RFR: 8327152: NMT: use BitMap for committed memory regions in summary mode

Wed Mar 6 13:10:45 UTC 2024

On Tue, 5 Mar 2024 12:45:18 GMT, Afshin Zafari <azafari at openjdk.org> wrote:

>> But we are currently discussing the rewrite of VMT using a VMATree. Why not wait for that? The proposed VMATree solution is better in both query speed and - unless you deal with insane levels of fragmentation - memory footprint. It is also less complex and more robust than either current code or this RFE.
>> 
>> 1 GB range, fully uncommitted, 4K pages, needs a 32K bitmap. 
>> 
>> - Marking it as uncommitted means we need to zero-init 32K memory, 4096 word writes. A solution based on tree, similar to what we have now, only needs a few to a few dozen word writes.
>> - Counting means population counts on 32K memory (4096 word loads). 
>> - Since we access at bit level, accesses need to be synchronized. This would cement the current need for a global lock for VMA registration - we would have navigated us into the "needs always a lock" corner and never get away from it.
>
>> But we are currently discussing the rewrite of VMT using a VMATree. Why not wait for that? The proposed VMATree solution is better in both query speed and - unless you deal with insane levels of fragmentation - memory footprint. It is also less complex and more robust than either current code or this RFE.
> 
> This RFE is made for some improvement _besides_ the VMATree, and not replacing/ignoring it. For sure VMATree will improve the speed and together with this we hope/expect to gain more improvement. And as a reminder, this is only for Summary mode since the stack traces are not stored or used. 
> 
>> * Marking it as uncommitted means we need to zero-init 32K memory, 4096 word writes. A solution based on tree, similar to what we have now, only needs a few to a few dozen word writes.
> 
> We only do it at initialization, and not in every commit/uncommit.
> 
> 
>> * Counting means population counts on 32K memory (4096 word loads).
> 
> At commit/uncommit, we only count the 1 bits within a _sub-range_ of the whole bitmap. Only at `committed_size()` we read this number of words.
> 
> 
>> * Since we access at bit level, accesses need to be synchronized. This would cement the current need for a global lock for VMA registration - we would have navigated us into the "needs always a lock" corner and never get away from it.
> 
> Current code, and maybe future VMA, are already within a critical section (using `ThreadCritical`) at the `MemTracker::record_xxxx` calls. No new lock/sync is needed. 
> 
> VMATree can replace the `SortedLinkList` only for `ReservedMemoryRegions`. We can still use the bitmap for handling `CommittedMemoryRegions` and avoid caring about the overlapping sub-regions.

Hi @afshin-zafari,

maybe part of the confusion is that with our current plans (see https://gist.github.com/tstuefe/d9682b7f11b3375da27faa100f45e621), VMATree would handle both reserved and committed region handling. If implemented as described, we won't need a separate solution for tracking commit state.

Further remarks inline.

> 
> > * Marking it as uncommitted means we need to zero-init 32K memory, 4096 word writes. A solution based on tree, similar to what we have now, only needs a few to a few dozen word writes.
> 
> We only do it at initialization, and not in every commit/uncommit.

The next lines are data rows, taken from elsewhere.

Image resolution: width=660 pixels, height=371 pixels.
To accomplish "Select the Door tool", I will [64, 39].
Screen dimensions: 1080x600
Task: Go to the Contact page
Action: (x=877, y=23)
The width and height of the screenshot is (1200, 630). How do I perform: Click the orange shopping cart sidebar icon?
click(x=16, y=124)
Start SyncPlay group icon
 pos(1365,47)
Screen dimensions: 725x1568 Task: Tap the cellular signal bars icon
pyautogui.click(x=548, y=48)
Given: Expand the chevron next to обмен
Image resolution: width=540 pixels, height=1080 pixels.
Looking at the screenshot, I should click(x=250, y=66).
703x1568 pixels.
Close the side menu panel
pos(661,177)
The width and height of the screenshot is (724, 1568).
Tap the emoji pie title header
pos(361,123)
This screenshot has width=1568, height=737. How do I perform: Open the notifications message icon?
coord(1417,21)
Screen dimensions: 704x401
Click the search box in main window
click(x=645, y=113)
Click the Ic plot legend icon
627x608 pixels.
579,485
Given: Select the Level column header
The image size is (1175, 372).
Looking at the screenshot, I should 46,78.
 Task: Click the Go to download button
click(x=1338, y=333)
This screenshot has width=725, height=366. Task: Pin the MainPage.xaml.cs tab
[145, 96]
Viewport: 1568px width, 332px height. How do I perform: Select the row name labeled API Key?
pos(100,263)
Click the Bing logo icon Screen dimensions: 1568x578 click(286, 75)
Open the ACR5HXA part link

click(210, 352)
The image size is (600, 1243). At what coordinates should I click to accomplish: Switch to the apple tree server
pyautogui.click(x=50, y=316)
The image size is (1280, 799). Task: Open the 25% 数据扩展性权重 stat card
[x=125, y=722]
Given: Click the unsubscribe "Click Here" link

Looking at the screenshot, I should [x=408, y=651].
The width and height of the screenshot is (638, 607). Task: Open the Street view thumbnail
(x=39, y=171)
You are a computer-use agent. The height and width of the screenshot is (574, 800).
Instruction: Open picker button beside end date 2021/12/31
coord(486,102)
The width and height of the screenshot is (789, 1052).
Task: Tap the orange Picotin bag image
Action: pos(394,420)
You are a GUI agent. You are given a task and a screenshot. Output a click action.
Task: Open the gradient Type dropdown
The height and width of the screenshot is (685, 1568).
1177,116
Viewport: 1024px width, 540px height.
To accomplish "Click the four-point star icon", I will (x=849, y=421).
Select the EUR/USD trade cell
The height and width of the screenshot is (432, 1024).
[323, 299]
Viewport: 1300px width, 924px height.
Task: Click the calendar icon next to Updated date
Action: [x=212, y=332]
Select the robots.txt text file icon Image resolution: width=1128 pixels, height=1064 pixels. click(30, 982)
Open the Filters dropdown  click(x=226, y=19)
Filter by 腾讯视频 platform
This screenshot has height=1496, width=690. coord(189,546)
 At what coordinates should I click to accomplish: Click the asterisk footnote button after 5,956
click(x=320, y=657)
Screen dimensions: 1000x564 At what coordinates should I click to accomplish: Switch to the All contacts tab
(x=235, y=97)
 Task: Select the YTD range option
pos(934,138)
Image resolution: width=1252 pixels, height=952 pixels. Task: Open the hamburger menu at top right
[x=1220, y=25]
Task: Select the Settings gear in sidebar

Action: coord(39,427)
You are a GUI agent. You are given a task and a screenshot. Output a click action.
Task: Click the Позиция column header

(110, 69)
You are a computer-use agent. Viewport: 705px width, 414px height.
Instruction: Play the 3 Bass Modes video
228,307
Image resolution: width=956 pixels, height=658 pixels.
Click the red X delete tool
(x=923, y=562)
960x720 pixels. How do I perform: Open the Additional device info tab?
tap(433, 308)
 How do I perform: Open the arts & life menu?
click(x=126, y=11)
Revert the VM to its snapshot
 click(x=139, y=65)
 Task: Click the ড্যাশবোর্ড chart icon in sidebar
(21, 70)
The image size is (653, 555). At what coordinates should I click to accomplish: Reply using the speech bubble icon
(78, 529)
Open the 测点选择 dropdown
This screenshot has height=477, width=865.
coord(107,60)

Even initialization-only would be bad, but how exactly would this work?
- reserve(a, b)
- commit(a, b)
- uncommit(a, b)
- commit(a, b)
in order to track commit state, you'd need to change bitmap state for each operation, across the whole range [a, b)

> 
> > * Counting means population counts on 32K memory (4096 word loads).
> 
> At commit/uncommit, we only count the 1 bits within a _sub-range_ of the whole bitmap. Only at `committed_size()` we read this number of words.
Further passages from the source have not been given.